In the dark and broken – creating a design icon
Coca-Cola is a brand which has long been associated with Christmas so it seemed like a Coke story would be a good choice for my post today.
In the dark and broken
“A bottle which a person could recognize even if they felt it in the dark, and so shaped that, even if broken, a person could tell at a glance what it was.” That was the brief that was issued by the Coca-Cola Company when it launched a competition among its bottle suppliers to create a new and distinctive bottle shape in 1915.
At one of the suppliers, the Root Glass Company of Terre Haute, Indiana, Chapman J. Root, president decided to delegate the project to members of his supervisory staff, including the company auditor T. Clyde Edwards, the plant superintendent Alexander Samuelsson, and Earl R. Dean, a bottle designer and the supervisor of the bottle moulding room.
After much thought they came up with the idea of basing the bottle’s design on one of the key ingredients of Coca-Cola. In particular they decided it should be based on either the coca leaf or the kola nut.
There was one slight snag, none of the team knew what either of those ingredients looked like.
So Dean and Edwards decided to go to the Emeline Fairbanks Memorial Library but their search was unsuccessful as neither were unable to find any information about coca or kola.
With time running out Dean found and was inspired by a picture of the gourd-shaped cocoa pod in the Encyclopaedia Britannica. He made a rough sketch of the pod and returned to the plant to show Root and explained to Root how he could transform the shape of the pod into a bottle.
Root liked the idea and gave Dean his approval to further develop the idea
A second complication now faced Dean. There was an upcoming scheduled maintenance of the mould-making machinery, so Dean needed to work at speed.
Over the next 24 hours Dean sketched out a concept drawing which was approved by Root the next morning. Dean then managed to create a bottle mould and produce a small number of the prototype bottles before the glass-moulding machinery was turned off.

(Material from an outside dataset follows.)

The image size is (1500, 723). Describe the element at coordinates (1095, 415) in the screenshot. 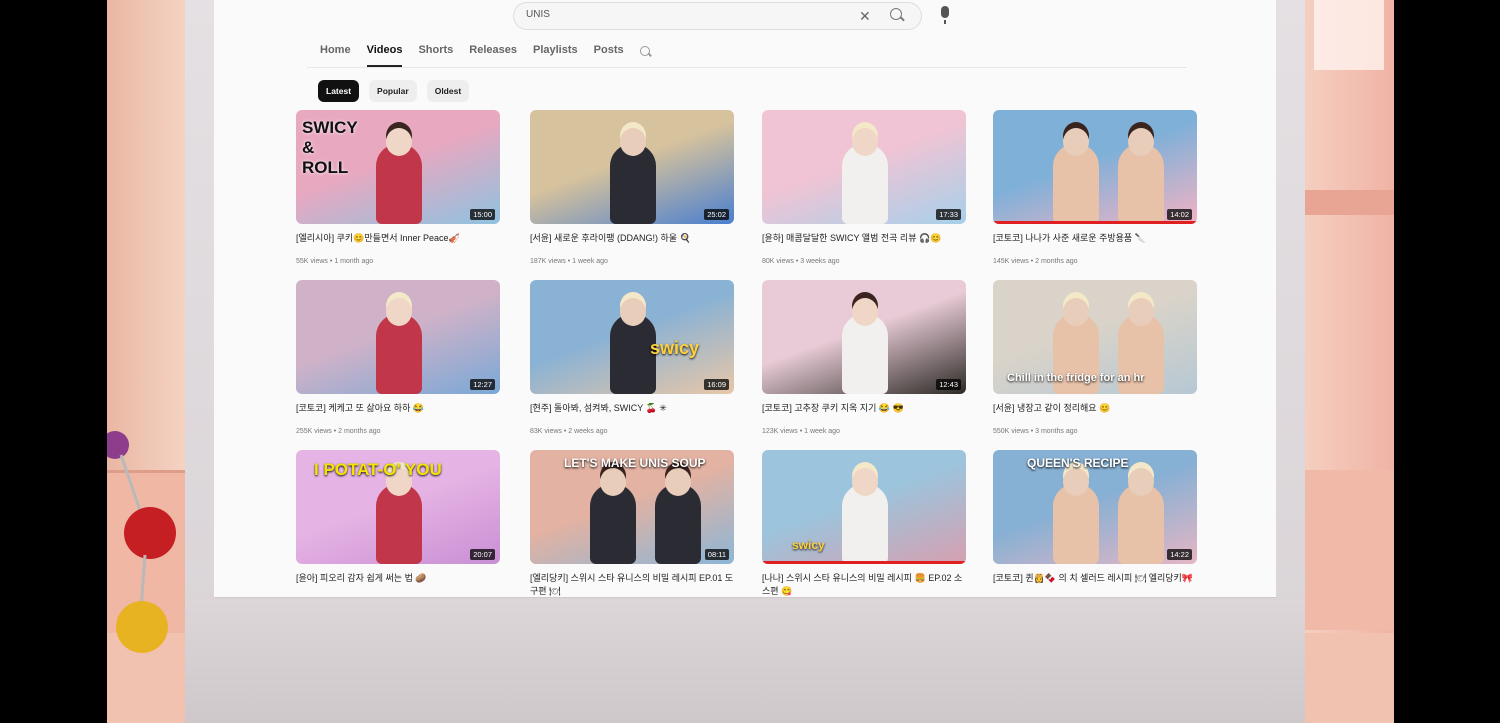

I see `video-title: [서윤] 냉장고 같이 정리해요 😊` at that location.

A design patent was issued on the bottle in November 1915.
At the 1916 bottlers’ convention, Dean’s “contour” bottle was chosen as the winning design but the prototypes never made it to production.
On the prototypes the middle diameter was larger than the base diameter and this made it unstable as it went down the conveyor belts. Dean resolved this final issue by decreasing the bottle’s middle diameter and the bottle went made it to the market later in 1916.
By 1920, the contour bottle became the standard for the Coca-Cola Company. Today, the contour Coca-Cola bottle remains one of the most recognized packages on the planet…”even in the dark”.
As a reward for his efforts, Dean was offered a choice between a $500 bonus or a lifetime job at the Root Glass Company. He chose the lifetime job and kept it until the Owens-Illinois Glass Company bought out the Root Glass Company in the mid-1930s.